LocalLLaMA

3 readers

1 users here now

Community to discuss about Llama, the family of large language models created by Meta AI.

founded 1 year ago

MODERATORS

communick@poweruser.forum

Dear Model Mergers, Have You Solved Merger of Different Model Families? (alien.top)

submitted 1 year ago by BayesMind@alien.top to c/localllama@poweruser.forum

13 comments fedilink hide all child comments

I've only seen merging of same-upstream-pretrained-model-at-same-size.

At very least, you should be able to merge any 2 models with the same tokenizer via element-wise addition of the log probs just before sampling. This would also unlock creative new samplers. IE instead of adding logprobs, maybe one model's logprobs constrains the other's in interesting ways.
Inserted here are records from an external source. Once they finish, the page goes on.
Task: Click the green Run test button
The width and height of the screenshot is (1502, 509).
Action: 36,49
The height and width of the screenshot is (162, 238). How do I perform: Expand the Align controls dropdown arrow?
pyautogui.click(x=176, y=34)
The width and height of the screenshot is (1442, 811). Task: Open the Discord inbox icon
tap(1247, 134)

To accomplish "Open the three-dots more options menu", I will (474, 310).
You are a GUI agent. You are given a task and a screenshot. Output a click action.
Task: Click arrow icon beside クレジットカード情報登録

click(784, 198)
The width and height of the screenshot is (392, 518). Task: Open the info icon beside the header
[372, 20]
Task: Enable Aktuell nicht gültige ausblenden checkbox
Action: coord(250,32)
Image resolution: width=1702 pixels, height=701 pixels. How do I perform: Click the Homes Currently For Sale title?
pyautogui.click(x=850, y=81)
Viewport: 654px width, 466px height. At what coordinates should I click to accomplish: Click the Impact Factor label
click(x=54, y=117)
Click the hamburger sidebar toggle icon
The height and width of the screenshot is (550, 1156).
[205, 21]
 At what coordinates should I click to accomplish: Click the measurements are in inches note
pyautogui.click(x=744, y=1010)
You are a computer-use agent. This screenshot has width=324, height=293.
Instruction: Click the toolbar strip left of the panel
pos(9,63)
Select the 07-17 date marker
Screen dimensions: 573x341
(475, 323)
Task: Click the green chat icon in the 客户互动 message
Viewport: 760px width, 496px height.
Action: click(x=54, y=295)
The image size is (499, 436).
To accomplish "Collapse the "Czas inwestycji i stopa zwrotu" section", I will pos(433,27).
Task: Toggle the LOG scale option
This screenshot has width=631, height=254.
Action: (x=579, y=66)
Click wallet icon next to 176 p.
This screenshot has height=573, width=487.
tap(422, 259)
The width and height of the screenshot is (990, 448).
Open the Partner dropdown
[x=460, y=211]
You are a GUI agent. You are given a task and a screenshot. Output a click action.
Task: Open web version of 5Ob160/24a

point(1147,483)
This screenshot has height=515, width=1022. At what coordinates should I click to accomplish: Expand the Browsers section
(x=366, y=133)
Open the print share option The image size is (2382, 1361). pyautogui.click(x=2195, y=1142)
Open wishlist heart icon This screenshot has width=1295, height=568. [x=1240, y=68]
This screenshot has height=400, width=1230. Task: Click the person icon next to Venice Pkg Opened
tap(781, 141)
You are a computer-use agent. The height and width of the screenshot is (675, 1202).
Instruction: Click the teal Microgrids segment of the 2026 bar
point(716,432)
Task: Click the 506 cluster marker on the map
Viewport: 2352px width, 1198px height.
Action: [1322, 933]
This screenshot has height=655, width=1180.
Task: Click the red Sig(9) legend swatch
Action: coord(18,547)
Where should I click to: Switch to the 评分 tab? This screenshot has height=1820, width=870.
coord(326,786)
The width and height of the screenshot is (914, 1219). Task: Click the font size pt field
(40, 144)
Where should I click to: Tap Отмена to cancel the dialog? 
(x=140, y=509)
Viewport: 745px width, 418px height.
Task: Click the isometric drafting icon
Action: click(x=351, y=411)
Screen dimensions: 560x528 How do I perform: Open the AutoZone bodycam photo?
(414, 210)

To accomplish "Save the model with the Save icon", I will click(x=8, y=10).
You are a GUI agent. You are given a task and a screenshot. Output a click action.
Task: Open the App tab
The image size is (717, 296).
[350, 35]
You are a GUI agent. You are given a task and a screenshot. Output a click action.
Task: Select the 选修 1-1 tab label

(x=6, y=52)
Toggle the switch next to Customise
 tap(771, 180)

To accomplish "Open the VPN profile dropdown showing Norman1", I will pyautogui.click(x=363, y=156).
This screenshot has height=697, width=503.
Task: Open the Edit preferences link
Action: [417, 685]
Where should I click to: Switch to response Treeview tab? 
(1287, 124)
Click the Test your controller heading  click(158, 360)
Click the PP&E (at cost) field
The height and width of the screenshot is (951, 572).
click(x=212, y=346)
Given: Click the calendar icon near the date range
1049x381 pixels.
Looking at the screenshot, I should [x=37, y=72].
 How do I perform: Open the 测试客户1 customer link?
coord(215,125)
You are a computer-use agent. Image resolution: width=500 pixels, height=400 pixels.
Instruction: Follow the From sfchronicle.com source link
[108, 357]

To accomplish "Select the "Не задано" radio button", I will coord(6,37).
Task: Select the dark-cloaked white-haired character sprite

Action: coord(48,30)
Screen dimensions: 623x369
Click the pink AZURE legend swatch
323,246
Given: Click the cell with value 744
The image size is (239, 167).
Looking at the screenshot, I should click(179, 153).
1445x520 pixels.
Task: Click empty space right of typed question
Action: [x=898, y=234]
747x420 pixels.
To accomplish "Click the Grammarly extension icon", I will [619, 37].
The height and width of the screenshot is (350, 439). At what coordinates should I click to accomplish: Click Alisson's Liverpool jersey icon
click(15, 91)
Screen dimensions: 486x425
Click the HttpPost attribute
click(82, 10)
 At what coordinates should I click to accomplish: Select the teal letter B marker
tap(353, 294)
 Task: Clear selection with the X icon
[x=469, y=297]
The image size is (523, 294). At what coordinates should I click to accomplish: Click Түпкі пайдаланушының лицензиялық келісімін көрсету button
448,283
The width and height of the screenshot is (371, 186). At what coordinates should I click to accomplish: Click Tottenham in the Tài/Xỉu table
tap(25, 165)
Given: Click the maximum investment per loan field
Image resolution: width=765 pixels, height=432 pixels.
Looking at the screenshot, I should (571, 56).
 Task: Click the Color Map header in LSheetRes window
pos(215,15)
But, 2 models with same architecture and same dataset will be heavily biased in the same direction, even if you take 2 different finetunes, so this approach seems like it will have a low ceiling of potential.

Also, if you're just doing a linear interpolation of same-dimensioned weights, why not just collapse them all into a normal-sized model? IE 70B + 70B should still == 70B.

That said, you would get much more interesting models if you allowed mergers of different architectures, trained from different initializations, and with different datasets. I would think that the research on "token healing" would allow you to merge any 2 models, even if they have different tokenizers.

This seems like a cool way forward.

top 13 comments

sorted by: hot top controversial new old

[–] FullOf_Bad_Ideas@alien.top 1 points 1 year ago (1 children)

I've only seen merging of same-upstream-pretrained-model-at-same-size.

Not anymore.

Here's a merge of llama 2 13B and llama 1 33B https://huggingface.co/chargoddard/llama2-22b

[–] 30299578815310@alien.top 1 points 1 year ago (2 children)

How does this work? Like I'm really confused at a conceptual level on how you merge models with different numbers of different sized layers.

[–] BayesMind@alien.top 1 points 1 year ago

reading the readme, it sounds like they're running some attention heads that were either already same-dimensioned across both models, or, they may have included a linear projection layer to accomplish it. Then, they say they trained on 10M tokens to "settle in the transplant", which doesn't sound like enough to me, and they concur this model isn't useful until further training.

[–] llama_in_sunglasses@alien.top 1 points 1 year ago

https://huggingface.co/chargoddard/llama2-22b/blob/main/frankenllama_22b.py shows how the tensors are padded up to fit

[–] a_beautiful_rhind@alien.top 1 points 1 year ago (1 children)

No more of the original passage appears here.